Friday, November 7, 2008

"The Little Black Dress in Your Kitchen"

It's a wonderful thing to stop into a friend's kitchen and see a cast iron skillet on the stove. You know right then that you are going to have something good to eat, that you are in the home of a true cook. A cast iron skillet has an heirloom quality about it. Every pan has its own stories to tell, memories of sharing good food with friends and loved ones. No other pan has this kind or history. Passed from generation to generation, old cast iron skillets remind our sense of smells that flavors that makes us want to heat them up and hear them sizzle with good food again.

The cast iron skillet is one of the most important pans in your kitchen. It is the key to good cooking. Cast iron's unique charateristic of producing dry, even heat makes it ideal for browning, searing, roasting, caramelizing, and even baking!

For four generations the cast iron skillet has played an important role in our family. Sunday mornings always meant peeking into the oven to watch the Dutch Baby rise, or the sauteed apples and powdered sugar waiting on the table. Our well-seasoned cast iron skillets connect our family history with loge, one generation to the next.

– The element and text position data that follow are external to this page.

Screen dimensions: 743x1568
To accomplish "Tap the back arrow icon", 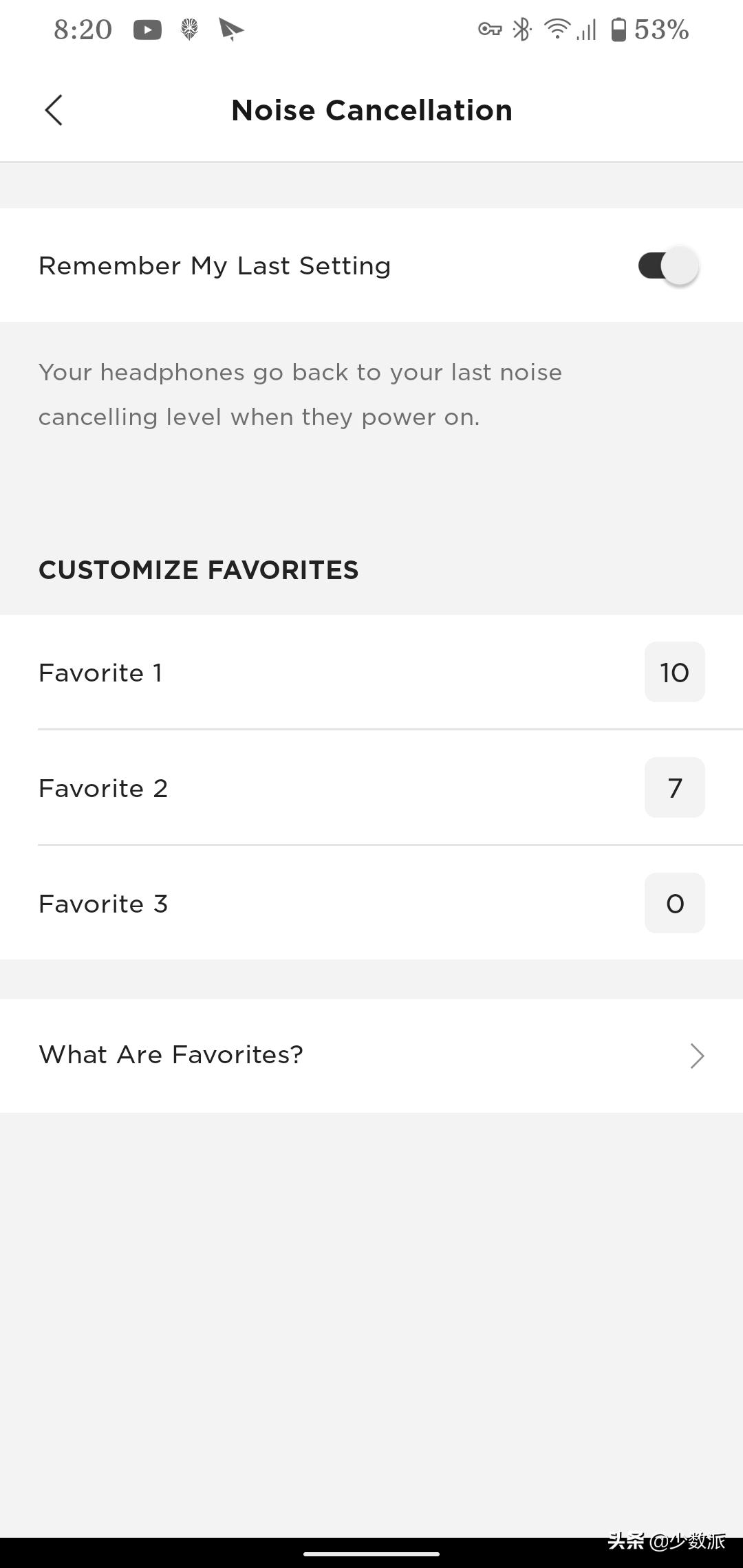I will coord(54,110).
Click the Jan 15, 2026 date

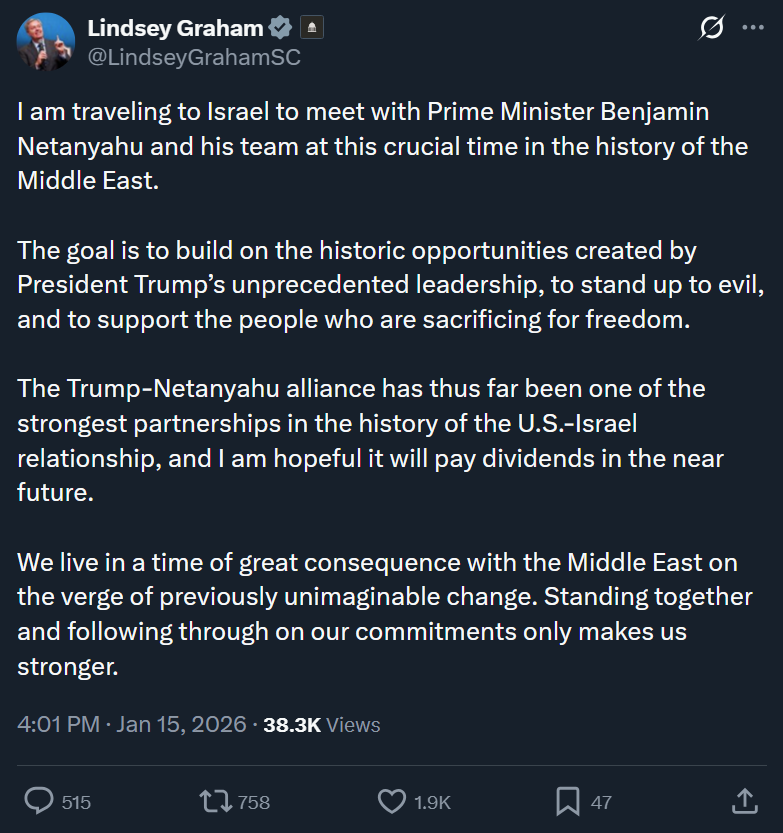181,724
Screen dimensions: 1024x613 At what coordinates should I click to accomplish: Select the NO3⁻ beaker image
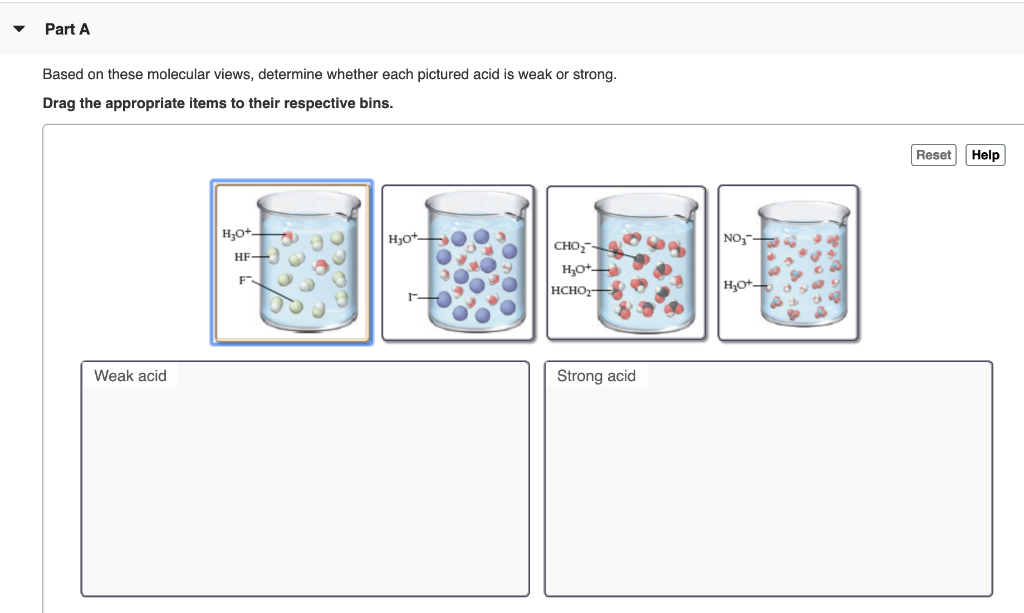pos(788,262)

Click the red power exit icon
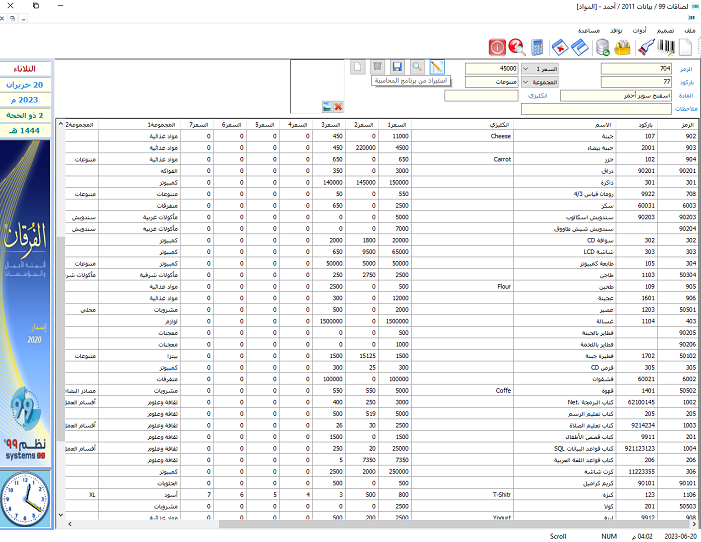point(496,47)
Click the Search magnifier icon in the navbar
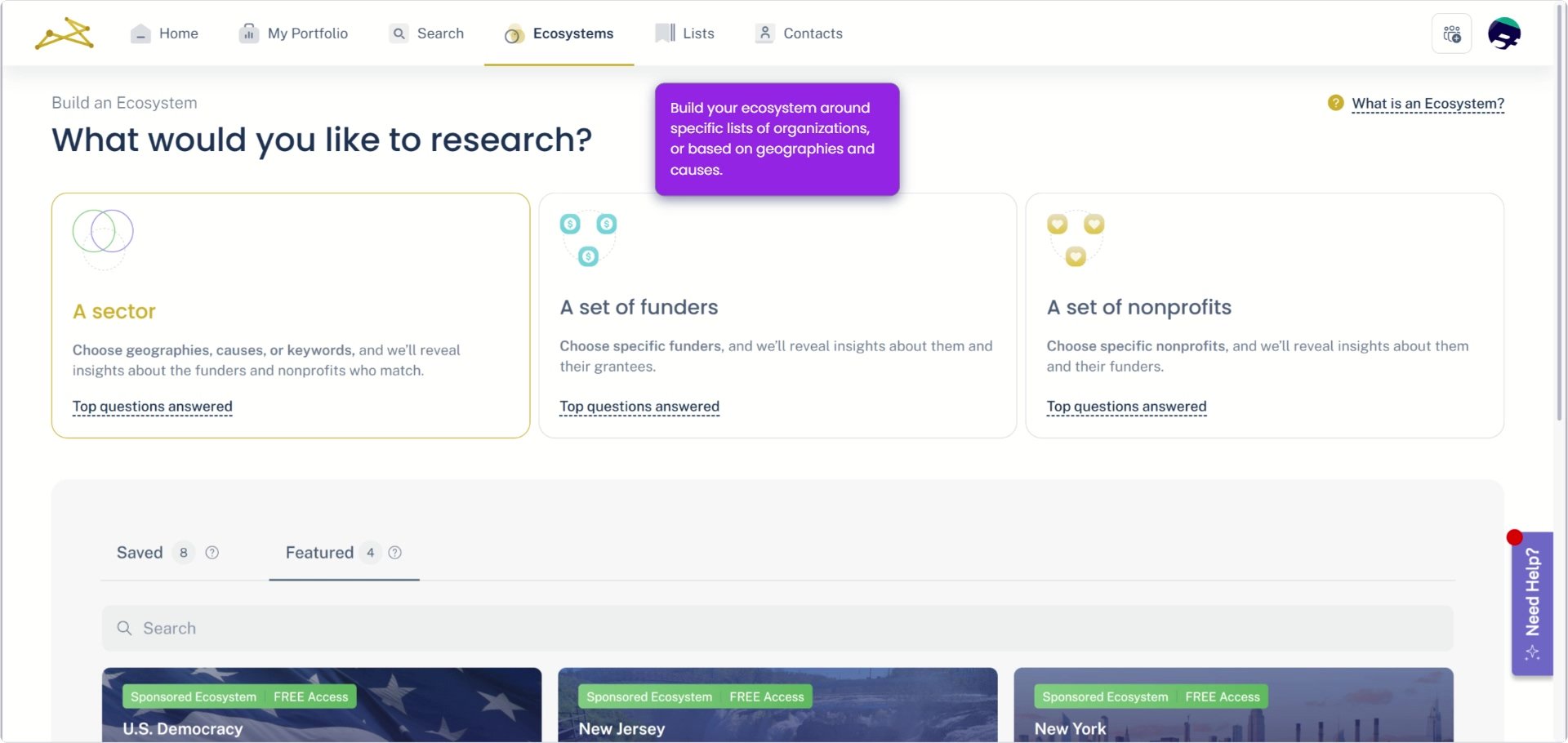The width and height of the screenshot is (1568, 743). 399,33
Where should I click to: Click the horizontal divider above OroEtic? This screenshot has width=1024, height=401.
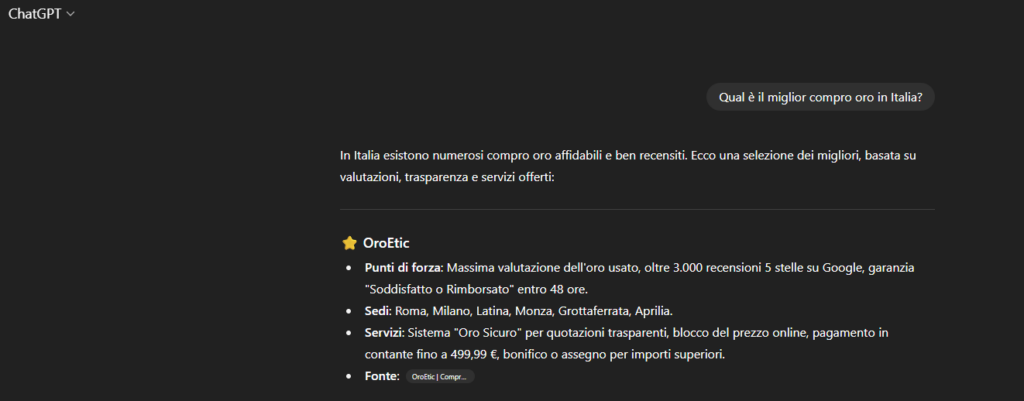(637, 209)
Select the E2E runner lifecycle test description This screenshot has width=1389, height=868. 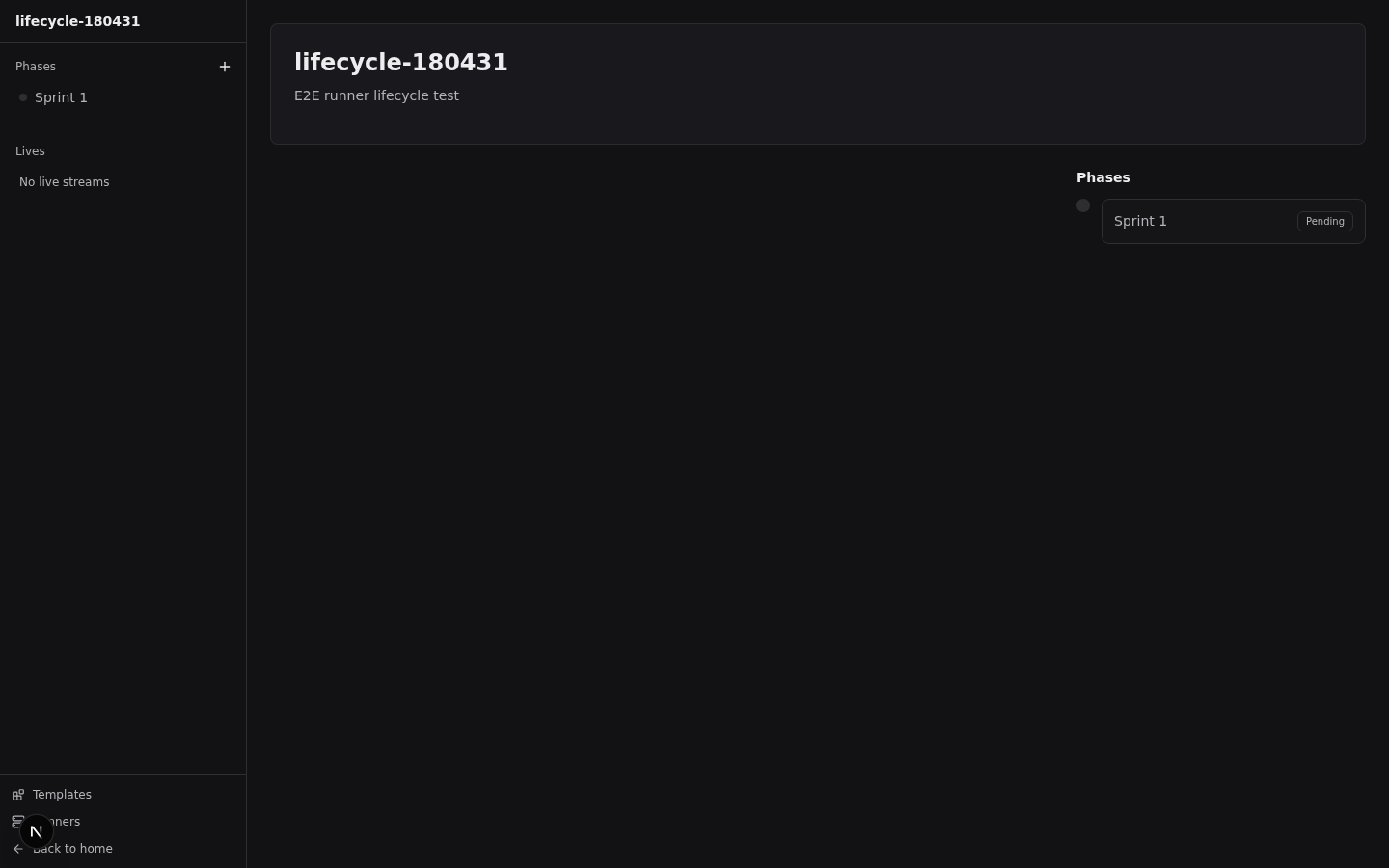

I love that my Mom, Sharon Kramis, who co-authored my cookbooks, calls the cast iron skillet her "little black dress in the kitchen." This so perfectly sums up the elegant, timeless quality of this wonderful kitchen tool. Since writing our cast iron cookbook we've heard so many unique cast iron skillet stories from readers - everything from a cast iron skillet getting caught up in a divorce settlement to being inherited through a grandmother's final Will. As my Mom says, “If only these pans could talk, the stories they would tell!”